Short problem
Reproduce all of the entries below, switching "GUI agent" to "interface agent" wherever it occurs and leaving everything else unchanged.

Dataset entries
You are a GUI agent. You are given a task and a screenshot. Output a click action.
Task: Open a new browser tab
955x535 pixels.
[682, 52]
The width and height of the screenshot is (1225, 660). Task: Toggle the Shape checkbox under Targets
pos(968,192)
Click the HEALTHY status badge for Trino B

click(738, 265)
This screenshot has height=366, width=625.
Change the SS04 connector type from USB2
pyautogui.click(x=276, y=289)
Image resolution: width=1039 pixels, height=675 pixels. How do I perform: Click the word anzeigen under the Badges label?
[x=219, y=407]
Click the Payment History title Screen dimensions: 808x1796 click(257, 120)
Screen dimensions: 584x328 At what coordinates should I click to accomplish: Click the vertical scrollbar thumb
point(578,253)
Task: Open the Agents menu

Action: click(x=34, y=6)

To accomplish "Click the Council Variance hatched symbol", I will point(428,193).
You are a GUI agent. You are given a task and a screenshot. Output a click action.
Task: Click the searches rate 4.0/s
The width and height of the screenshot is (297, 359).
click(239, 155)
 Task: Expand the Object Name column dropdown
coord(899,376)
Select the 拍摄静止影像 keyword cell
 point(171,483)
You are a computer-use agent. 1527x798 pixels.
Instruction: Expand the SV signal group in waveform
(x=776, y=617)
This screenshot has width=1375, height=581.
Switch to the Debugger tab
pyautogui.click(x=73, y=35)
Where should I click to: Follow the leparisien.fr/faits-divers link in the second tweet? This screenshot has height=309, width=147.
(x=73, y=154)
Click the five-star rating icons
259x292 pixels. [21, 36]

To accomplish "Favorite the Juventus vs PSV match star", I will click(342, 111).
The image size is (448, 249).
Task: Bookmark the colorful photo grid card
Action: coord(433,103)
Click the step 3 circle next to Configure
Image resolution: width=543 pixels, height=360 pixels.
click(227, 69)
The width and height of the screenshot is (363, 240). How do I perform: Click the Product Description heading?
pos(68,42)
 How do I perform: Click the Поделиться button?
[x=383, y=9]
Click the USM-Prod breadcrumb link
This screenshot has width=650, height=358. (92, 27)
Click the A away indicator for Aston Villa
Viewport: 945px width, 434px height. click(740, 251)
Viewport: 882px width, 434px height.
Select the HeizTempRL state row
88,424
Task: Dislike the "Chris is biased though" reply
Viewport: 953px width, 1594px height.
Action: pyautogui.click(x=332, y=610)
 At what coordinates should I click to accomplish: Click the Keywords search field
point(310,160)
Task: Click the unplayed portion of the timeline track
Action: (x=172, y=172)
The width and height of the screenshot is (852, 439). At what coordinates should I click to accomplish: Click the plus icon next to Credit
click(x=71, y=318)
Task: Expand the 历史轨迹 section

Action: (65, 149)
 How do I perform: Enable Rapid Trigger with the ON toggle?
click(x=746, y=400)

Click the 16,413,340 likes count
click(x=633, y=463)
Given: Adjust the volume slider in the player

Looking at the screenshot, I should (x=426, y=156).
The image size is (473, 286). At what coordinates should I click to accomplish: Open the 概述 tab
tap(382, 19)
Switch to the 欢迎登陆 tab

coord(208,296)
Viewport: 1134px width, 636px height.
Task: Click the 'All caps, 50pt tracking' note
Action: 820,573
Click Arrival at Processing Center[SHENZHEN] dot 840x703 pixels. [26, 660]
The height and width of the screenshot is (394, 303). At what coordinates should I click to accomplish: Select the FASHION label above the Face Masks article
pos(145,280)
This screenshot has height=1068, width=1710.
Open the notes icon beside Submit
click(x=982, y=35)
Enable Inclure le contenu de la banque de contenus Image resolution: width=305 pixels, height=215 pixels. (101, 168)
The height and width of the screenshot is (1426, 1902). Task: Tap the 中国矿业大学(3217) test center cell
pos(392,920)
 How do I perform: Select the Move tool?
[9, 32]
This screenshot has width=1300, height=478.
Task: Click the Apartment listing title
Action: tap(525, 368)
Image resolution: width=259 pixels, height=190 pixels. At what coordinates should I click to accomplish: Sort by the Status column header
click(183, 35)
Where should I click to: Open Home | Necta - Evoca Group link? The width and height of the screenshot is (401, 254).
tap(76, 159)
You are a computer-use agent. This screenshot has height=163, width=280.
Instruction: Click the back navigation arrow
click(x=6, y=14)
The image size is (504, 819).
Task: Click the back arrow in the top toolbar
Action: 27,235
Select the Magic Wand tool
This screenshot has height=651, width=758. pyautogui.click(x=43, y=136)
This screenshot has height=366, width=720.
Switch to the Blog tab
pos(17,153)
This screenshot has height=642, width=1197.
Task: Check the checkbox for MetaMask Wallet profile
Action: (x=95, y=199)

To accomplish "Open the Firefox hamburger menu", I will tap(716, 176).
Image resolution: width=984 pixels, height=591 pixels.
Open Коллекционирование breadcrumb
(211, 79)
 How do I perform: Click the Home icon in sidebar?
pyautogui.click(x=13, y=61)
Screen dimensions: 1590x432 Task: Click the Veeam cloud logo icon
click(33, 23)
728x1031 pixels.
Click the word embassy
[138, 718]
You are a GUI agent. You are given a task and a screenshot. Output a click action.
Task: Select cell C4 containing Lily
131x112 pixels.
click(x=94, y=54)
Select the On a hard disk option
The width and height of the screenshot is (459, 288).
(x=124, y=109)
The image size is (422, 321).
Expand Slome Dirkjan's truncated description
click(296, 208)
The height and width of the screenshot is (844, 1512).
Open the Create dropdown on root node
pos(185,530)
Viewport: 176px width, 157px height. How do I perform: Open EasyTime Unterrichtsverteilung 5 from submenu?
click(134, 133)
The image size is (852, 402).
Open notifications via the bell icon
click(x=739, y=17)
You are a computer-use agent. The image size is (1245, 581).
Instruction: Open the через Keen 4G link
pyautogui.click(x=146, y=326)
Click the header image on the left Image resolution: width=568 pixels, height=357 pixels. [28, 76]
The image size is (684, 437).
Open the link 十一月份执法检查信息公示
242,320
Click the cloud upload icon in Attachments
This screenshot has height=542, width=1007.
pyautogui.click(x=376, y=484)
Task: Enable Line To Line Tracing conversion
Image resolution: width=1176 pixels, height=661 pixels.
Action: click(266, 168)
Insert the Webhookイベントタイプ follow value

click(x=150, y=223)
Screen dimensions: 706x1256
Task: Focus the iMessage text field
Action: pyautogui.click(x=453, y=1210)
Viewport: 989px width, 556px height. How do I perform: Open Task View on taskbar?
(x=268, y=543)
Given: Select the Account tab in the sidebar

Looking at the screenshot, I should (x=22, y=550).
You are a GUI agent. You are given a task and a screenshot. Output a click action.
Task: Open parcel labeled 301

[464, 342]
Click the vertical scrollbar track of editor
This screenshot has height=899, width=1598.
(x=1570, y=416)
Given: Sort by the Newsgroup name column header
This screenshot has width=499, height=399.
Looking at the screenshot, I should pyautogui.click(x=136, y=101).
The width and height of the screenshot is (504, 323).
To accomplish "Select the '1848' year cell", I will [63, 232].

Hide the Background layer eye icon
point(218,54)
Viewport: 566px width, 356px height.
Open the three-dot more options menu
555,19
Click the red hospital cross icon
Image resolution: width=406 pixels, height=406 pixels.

Final answer
You are a interface agent. You are given a task and a screenshot. Output a click action.
Task: Open a new browser tab
955x535 pixels.
[682, 52]
The width and height of the screenshot is (1225, 660). Task: Toggle the Shape checkbox under Targets
pos(968,192)
Click the HEALTHY status badge for Trino B

click(738, 265)
This screenshot has height=366, width=625.
Change the SS04 connector type from USB2
pyautogui.click(x=276, y=289)
Image resolution: width=1039 pixels, height=675 pixels. How do I perform: Click the word anzeigen under the Badges label?
[x=219, y=407]
Click the Payment History title Screen dimensions: 808x1796 click(257, 120)
Screen dimensions: 584x328 At what coordinates should I click to accomplish: Click the vertical scrollbar thumb
point(578,253)
Task: Open the Agents menu

Action: click(x=34, y=6)

To accomplish "Click the Council Variance hatched symbol", I will point(428,193).
You are a interface agent. You are given a task and a screenshot. Output a click action.
Task: Click the searches rate 4.0/s
The width and height of the screenshot is (297, 359).
click(239, 155)
 Task: Expand the Object Name column dropdown
coord(899,376)
Select the 拍摄静止影像 keyword cell
 point(171,483)
You are a computer-use agent. 1527x798 pixels.
Instruction: Expand the SV signal group in waveform
(x=776, y=617)
This screenshot has width=1375, height=581.
Switch to the Debugger tab
pyautogui.click(x=73, y=35)
Where should I click to: Follow the leparisien.fr/faits-divers link in the second tweet? This screenshot has height=309, width=147.
(x=73, y=154)
Click the five-star rating icons
259x292 pixels. [21, 36]

To accomplish "Favorite the Juventus vs PSV match star", I will click(342, 111).
The image size is (448, 249).
Task: Bookmark the colorful photo grid card
Action: coord(433,103)
Click the step 3 circle next to Configure
Image resolution: width=543 pixels, height=360 pixels.
click(227, 69)
The width and height of the screenshot is (363, 240). How do I perform: Click the Product Description heading?
pos(68,42)
 How do I perform: Click the Поделиться button?
[x=383, y=9]
Click the USM-Prod breadcrumb link
This screenshot has width=650, height=358. (92, 27)
Click the A away indicator for Aston Villa
Viewport: 945px width, 434px height. click(740, 251)
Viewport: 882px width, 434px height.
Select the HeizTempRL state row
88,424
Task: Dislike the "Chris is biased though" reply
Viewport: 953px width, 1594px height.
Action: pyautogui.click(x=332, y=610)
 At what coordinates should I click to accomplish: Click the Keywords search field
point(310,160)
Task: Click the unplayed portion of the timeline track
Action: (x=172, y=172)
The width and height of the screenshot is (852, 439). At what coordinates should I click to accomplish: Click the plus icon next to Credit
click(x=71, y=318)
Task: Expand the 历史轨迹 section

Action: (65, 149)
 How do I perform: Enable Rapid Trigger with the ON toggle?
click(x=746, y=400)

Click the 16,413,340 likes count
click(x=633, y=463)
Given: Adjust the volume slider in the player

Looking at the screenshot, I should (x=426, y=156).
The image size is (473, 286). At what coordinates should I click to accomplish: Open the 概述 tab
tap(382, 19)
Switch to the 欢迎登陆 tab

coord(208,296)
Viewport: 1134px width, 636px height.
Task: Click the 'All caps, 50pt tracking' note
Action: 820,573
Click Arrival at Processing Center[SHENZHEN] dot 840x703 pixels. [26, 660]
The height and width of the screenshot is (394, 303). At what coordinates should I click to accomplish: Select the FASHION label above the Face Masks article
pos(145,280)
This screenshot has height=1068, width=1710.
Open the notes icon beside Submit
click(x=982, y=35)
Enable Inclure le contenu de la banque de contenus Image resolution: width=305 pixels, height=215 pixels. (101, 168)
The height and width of the screenshot is (1426, 1902). Task: Tap the 中国矿业大学(3217) test center cell
pos(392,920)
 How do I perform: Select the Move tool?
[9, 32]
This screenshot has width=1300, height=478.
Task: Click the Apartment listing title
Action: tap(525, 368)
Image resolution: width=259 pixels, height=190 pixels. At what coordinates should I click to accomplish: Sort by the Status column header
click(183, 35)
Where should I click to: Open Home | Necta - Evoca Group link? The width and height of the screenshot is (401, 254).
tap(76, 159)
You are a computer-use agent. This screenshot has height=163, width=280.
Instruction: Click the back navigation arrow
click(x=6, y=14)
The image size is (504, 819).
Task: Click the back arrow in the top toolbar
Action: 27,235
Select the Magic Wand tool
This screenshot has height=651, width=758. pyautogui.click(x=43, y=136)
This screenshot has height=366, width=720.
Switch to the Blog tab
pos(17,153)
This screenshot has height=642, width=1197.
Task: Check the checkbox for MetaMask Wallet profile
Action: (x=95, y=199)

To accomplish "Open the Firefox hamburger menu", I will tap(716, 176).
Image resolution: width=984 pixels, height=591 pixels.
Open Коллекционирование breadcrumb
(211, 79)
 How do I perform: Click the Home icon in sidebar?
pyautogui.click(x=13, y=61)
Screen dimensions: 1590x432 Task: Click the Veeam cloud logo icon
click(33, 23)
728x1031 pixels.
Click the word embassy
[138, 718]
You are a interface agent. You are given a task and a screenshot. Output a click action.
Task: Select cell C4 containing Lily
131x112 pixels.
click(x=94, y=54)
Select the On a hard disk option
The width and height of the screenshot is (459, 288).
(x=124, y=109)
The image size is (422, 321).
Expand Slome Dirkjan's truncated description
click(296, 208)
The height and width of the screenshot is (844, 1512).
Open the Create dropdown on root node
pos(185,530)
Viewport: 176px width, 157px height. How do I perform: Open EasyTime Unterrichtsverteilung 5 from submenu?
click(134, 133)
The image size is (852, 402).
Open notifications via the bell icon
click(x=739, y=17)
You are a computer-use agent. The image size is (1245, 581).
Instruction: Open the через Keen 4G link
pyautogui.click(x=146, y=326)
Click the header image on the left Image resolution: width=568 pixels, height=357 pixels. [28, 76]
The image size is (684, 437).
Open the link 十一月份执法检查信息公示
242,320
Click the cloud upload icon in Attachments
This screenshot has height=542, width=1007.
pyautogui.click(x=376, y=484)
Task: Enable Line To Line Tracing conversion
Image resolution: width=1176 pixels, height=661 pixels.
Action: click(266, 168)
Insert the Webhookイベントタイプ follow value

click(x=150, y=223)
Screen dimensions: 706x1256
Task: Focus the iMessage text field
Action: pyautogui.click(x=453, y=1210)
Viewport: 989px width, 556px height. How do I perform: Open Task View on taskbar?
(x=268, y=543)
Given: Select the Account tab in the sidebar

Looking at the screenshot, I should (x=22, y=550).
You are a interface agent. You are given a task and a screenshot. Output a click action.
Task: Open parcel labeled 301

[464, 342]
Click the vertical scrollbar track of editor
This screenshot has height=899, width=1598.
(x=1570, y=416)
Given: Sort by the Newsgroup name column header
This screenshot has width=499, height=399.
Looking at the screenshot, I should pyautogui.click(x=136, y=101).
The width and height of the screenshot is (504, 323).
To accomplish "Select the '1848' year cell", I will [63, 232].

Hide the Background layer eye icon
point(218,54)
Viewport: 566px width, 356px height.
Open the three-dot more options menu
555,19
Click the red hospital cross icon
Image resolution: width=406 pixels, height=406 pixels.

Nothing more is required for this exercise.